Plastic Sucks! aims to be a middle elementary through middle school primer on plastic and its impact on the environment. In some ways it squarely hits the objective and for some young readers this will be the go-to book that will start their eco-interests. Let’s break down the book and see if it’s the polymer that will bond your young one to learning more about a substance that we use every day.
Let’s start with what those 10 year-old readers will love about the book. Its information is presented in bite sized nuggets. There are colorful graphs, page sized quotes, illustrations that make you think and interviews with people that work in the recycling industry or 501c3s. The content is presented in a very casual manner that reads like a surfer is telling you about how plastic impacts the environment in ways that you might not have thought about.
Plastic Sucks! isn’t preachy or too alarmist. The book realistically presents the problems that plastic presents and offers a couple of valid solutions that young people can implement at various levels in their life. Readers of any age will really like the fact that the book has a European bent to it that allows you to see how countries across the pond have tackled the greater issue of recycling.
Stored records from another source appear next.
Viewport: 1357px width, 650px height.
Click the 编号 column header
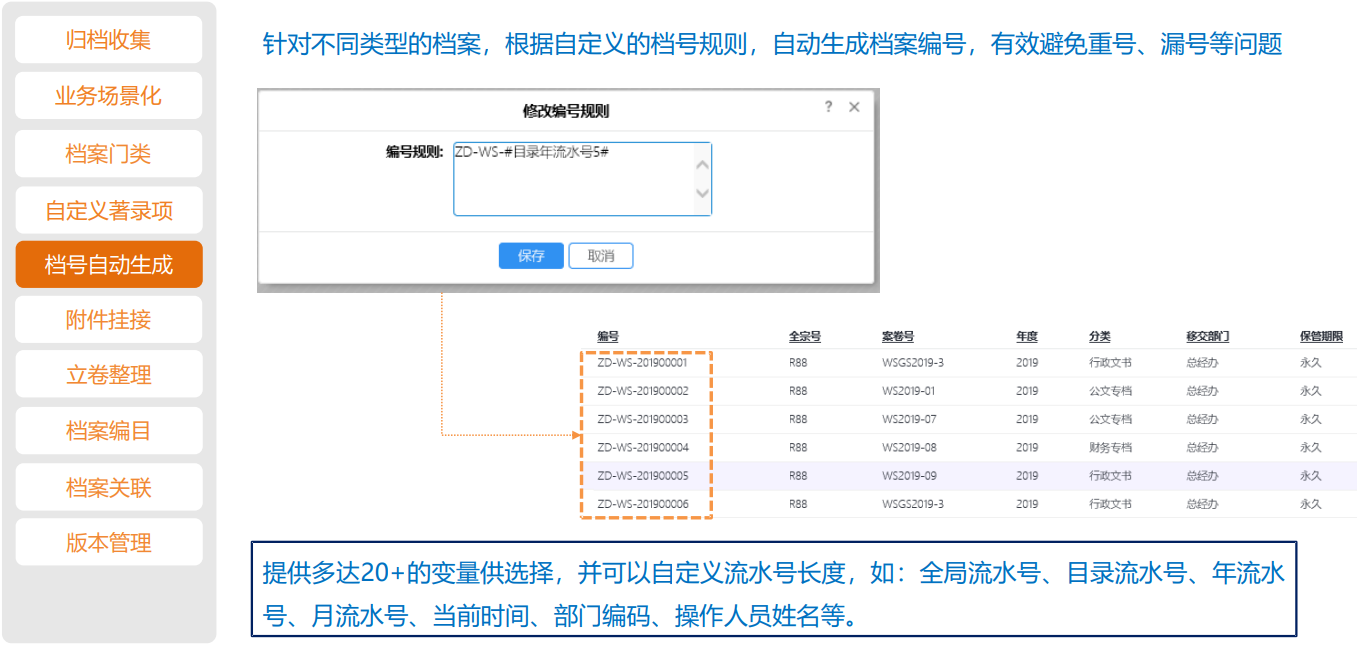[x=608, y=337]
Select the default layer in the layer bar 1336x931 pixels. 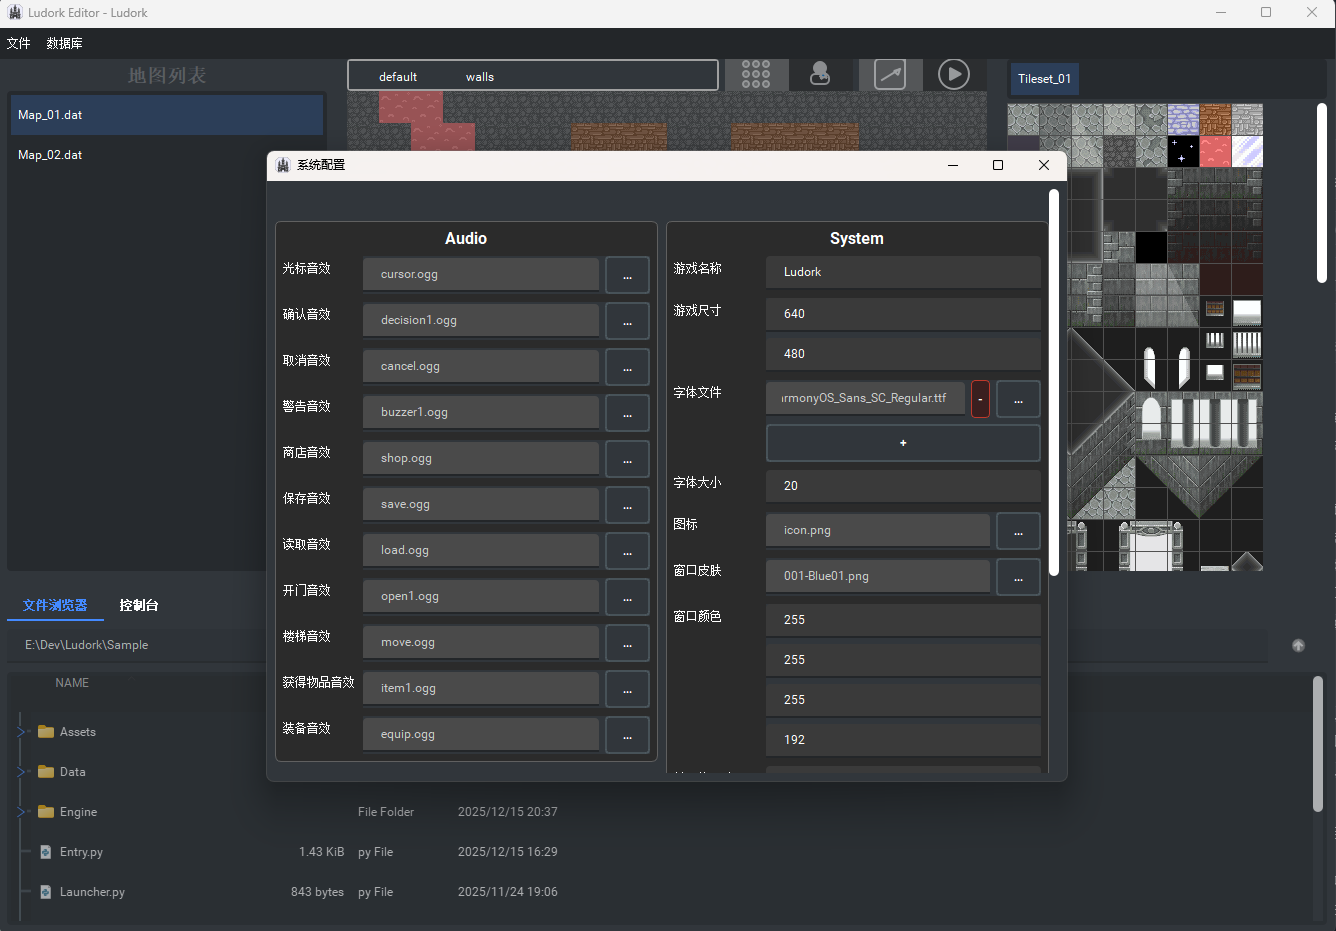pos(398,77)
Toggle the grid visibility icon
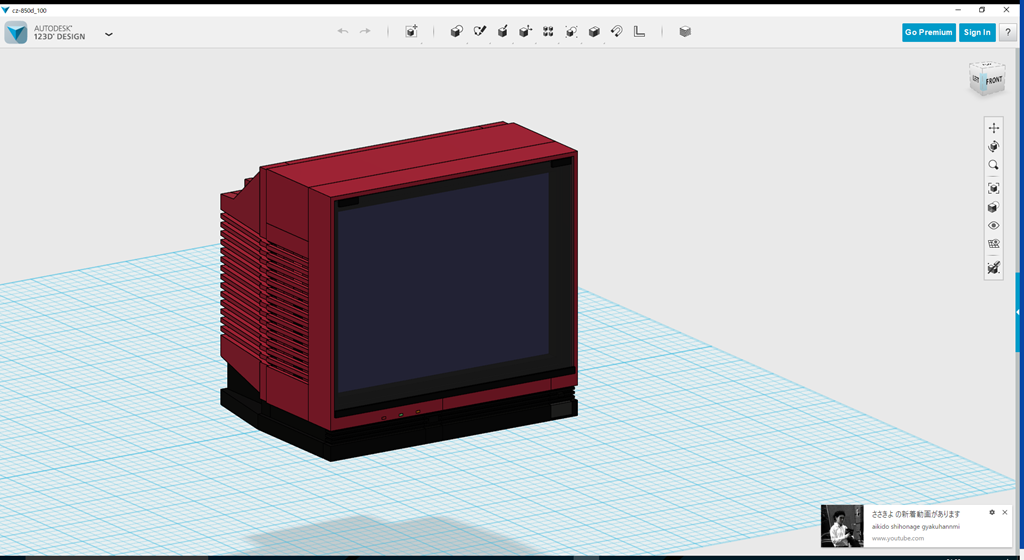1024x560 pixels. click(993, 244)
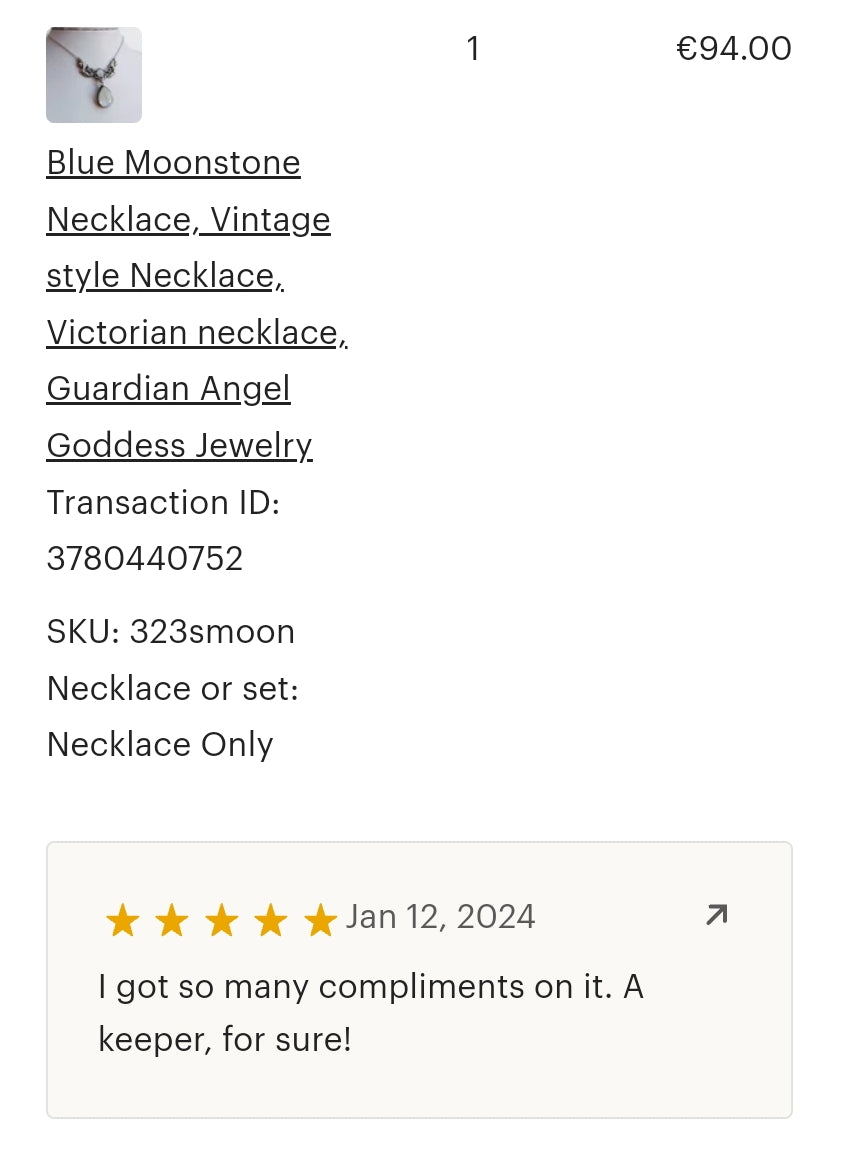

The book shakes up how it displays the content very well. It’s never boring, with an emerald green page and black trash items on one and then a high contrast white and black page opposite it. The interviews that author Dougie Poynter conducts with ecologist are done in a way that 10 year olds will immediately understand.
The questions are just slightly above what they’d actually say and the information is presented at that upper elementary aged level. The more that I read the book the more I can see a parade of like-minded projects for fifth and sixth grade science festivals that revolve around aspects of its content. This is one of those books that knows its narrow age range and doesn’t try to demo out of it. Those readers who are over 13 will probably find its loud colors and massive font too young. However, those who are just slightly younger, who are eco-interested in learning about plastic waste will find that Plastic Sucks! is their jam.